Bukan suatu hal yang mudah untuk melakukan dakwah di daerah pedalaman. Setiap daerahnya, masing-masing memiliki tantangan dan kesulitan yang berbeda-beda. Jika di daerah perkotaan kita terbiasa menapaki jalan yang beralaskan aspal, lain halnya jika di pedalaman, sehari-hari yang kita temui adalah jalan berlumpur, licin, berbukit, dan penuh bebatuan. Di beberapa badan jalan, juga tidak jarang dipenuhi banyak lubang. Akses jalan yang juga kecil, ikut menguji konsentrasi agar tidak terjatuh ke dalam jurang.

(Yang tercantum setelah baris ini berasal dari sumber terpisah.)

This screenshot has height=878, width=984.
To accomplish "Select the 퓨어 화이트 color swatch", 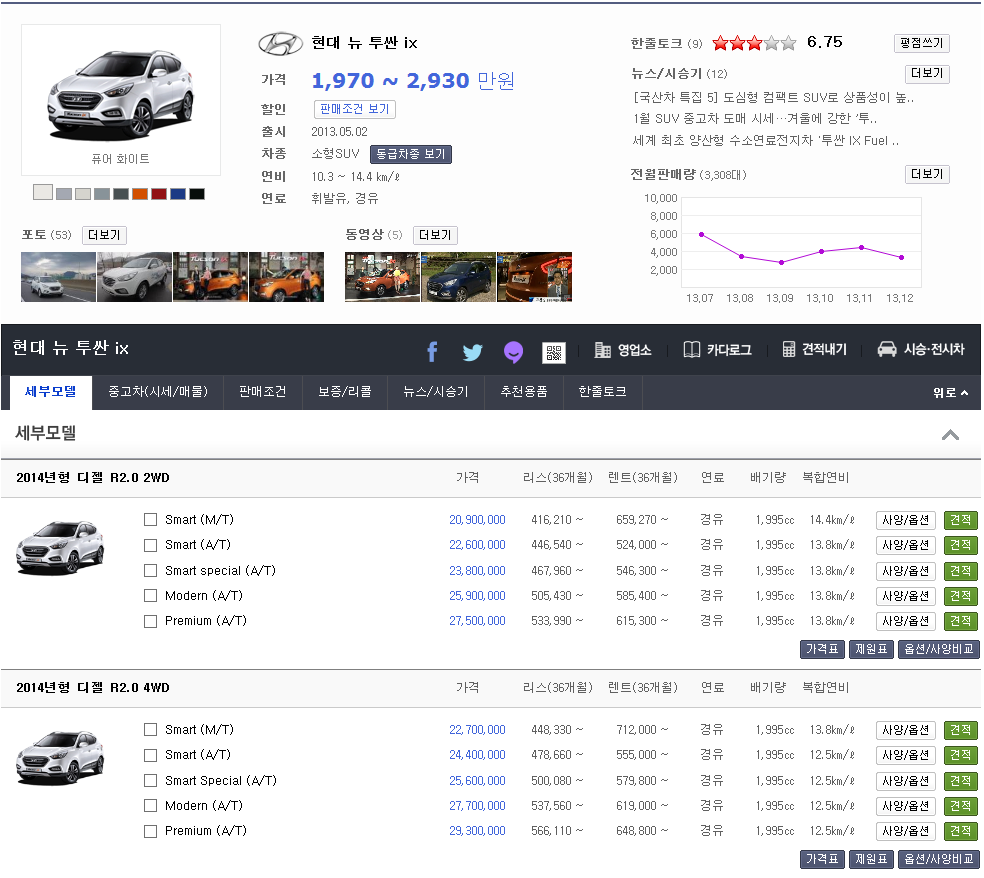I will [42, 191].
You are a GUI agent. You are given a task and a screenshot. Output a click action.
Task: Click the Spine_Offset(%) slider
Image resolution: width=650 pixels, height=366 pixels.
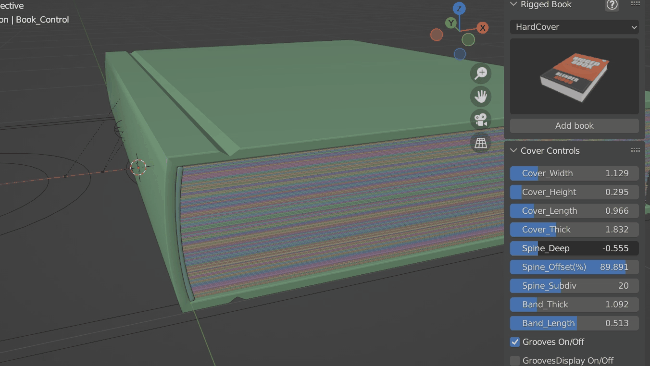(x=574, y=267)
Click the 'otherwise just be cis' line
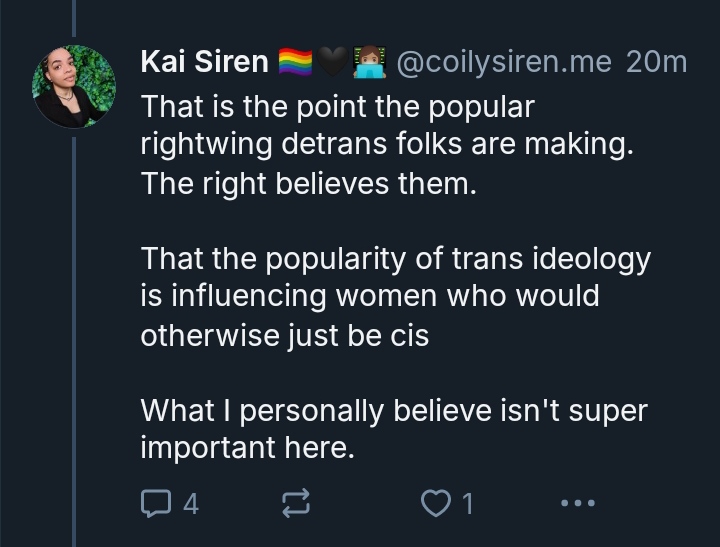Screen dimensions: 720x547 click(284, 335)
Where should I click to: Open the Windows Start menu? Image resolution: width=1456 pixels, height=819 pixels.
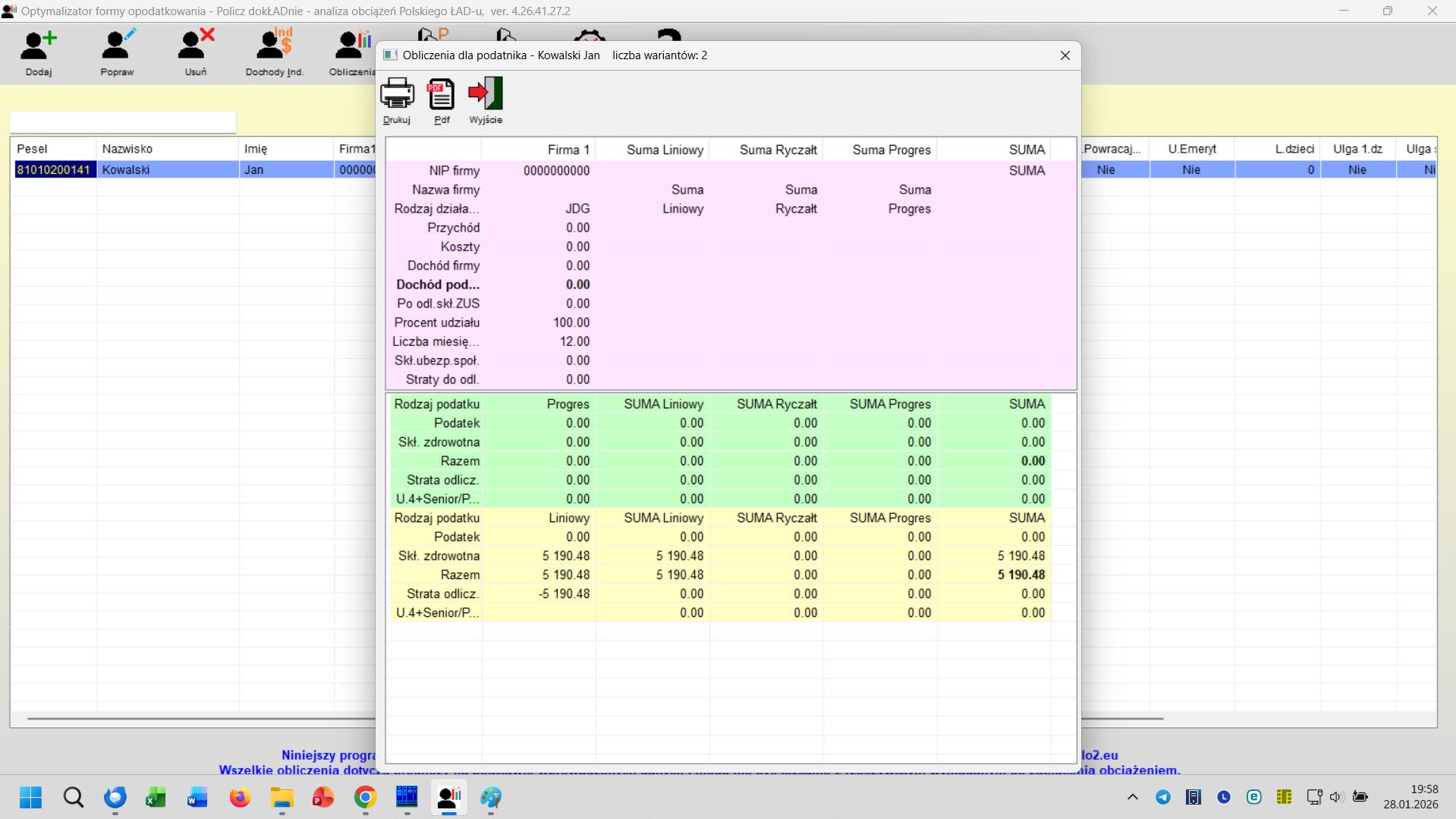pos(30,798)
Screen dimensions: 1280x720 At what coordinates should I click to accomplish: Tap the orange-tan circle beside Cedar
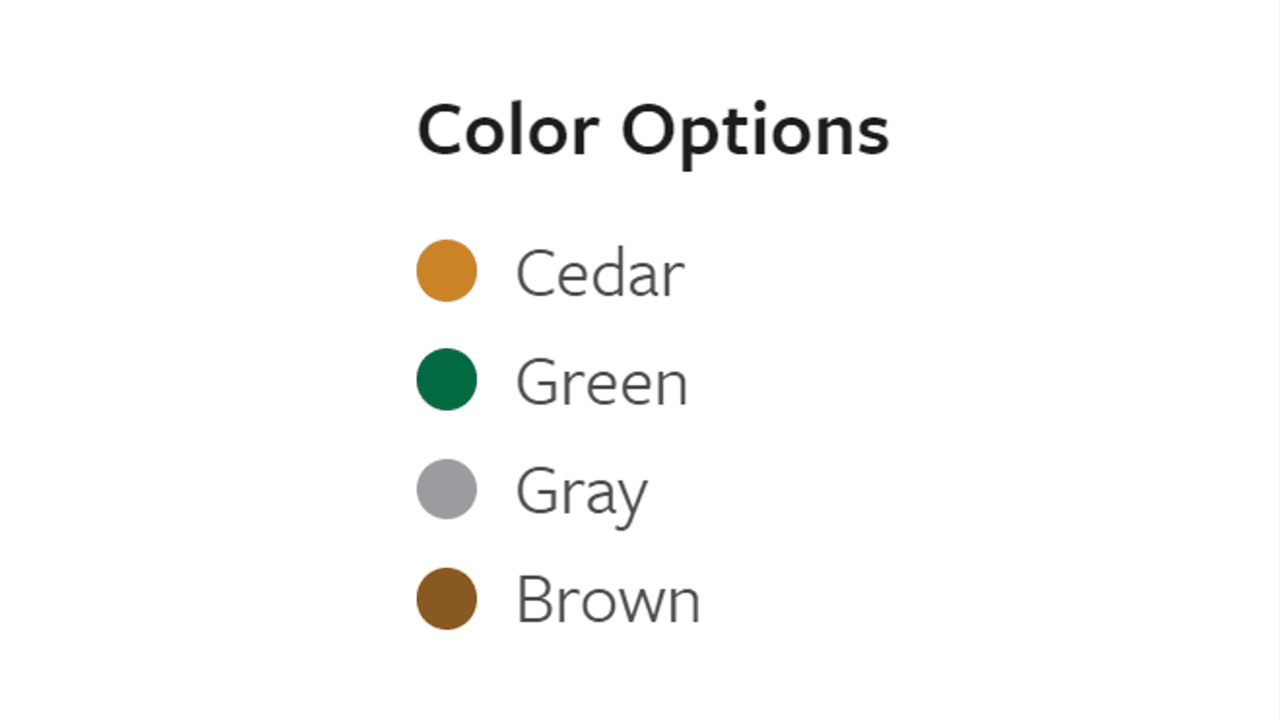[446, 270]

Minimnya pengetahuan masyakarat tentang agama juga menjadi rintangan tersendiri bagi Didik, salah seorang dai binaan Dompet Dhuafa Waspada yang tinggal di Kab. Karo, Sumatera Utara. Dari pantauan yang ia lihat, di daerah sana memang sudah ada terdapat masjid yang berdiri dengan bangunan yang kokoh, namun sangat disayangkan ketika masjid yang menjadi tempat ibadah itu ditemukan banyak kotoran cecak, kotoran burung, dan juga penuh sawang dilangit-langitnya. Lantai pun tidak kalah berdebunya, di tambah lagi ambal yang terbentang mengeluarkan bau kurang sedap.
Itulah mengapa menjadi seorang dai bukan hal yang mudah. Di tempat ia bermukim, Didik mengutarakan bahwa anak-anak dan orang tua yang belum bisa membaca alquran. Ibu-ibu pun, jarang sekali ditemukan menggunakan hijab. Bahkan yang terparah, ilmu dasar yang berkenaan dengan fiqh begitu minim sehingga untuk tata cara mandi junub juga banyak tidak tahu. “Memang disini anak-anak itu belum bisa baca alquran, orang tuanya pun juga, lebih parahnya gak tahu bagaimana mandi junub,” ucap Didik.
Dari segi ekonomi, masyarakat di sana juga masih jauh dari kata sejahtera. Ada yang bekerja sebagai buruh tani di ladang orang dan ada juga petani miskin yang telilit hutang. harus super sabar dan ihklas menjalani hari-hari sebagai pengemban dakwah. Kondisi ini memaksa Didik harus bisa mempunyai strategi dakwah tersendiri agar bisa diterima di lingkungan. “Menghadapi kenyataan seperti inilah saya memang harus benar pandai-pandai, agar bisa masuk di lingkungan mereka dan bisa diterima,” curahnya.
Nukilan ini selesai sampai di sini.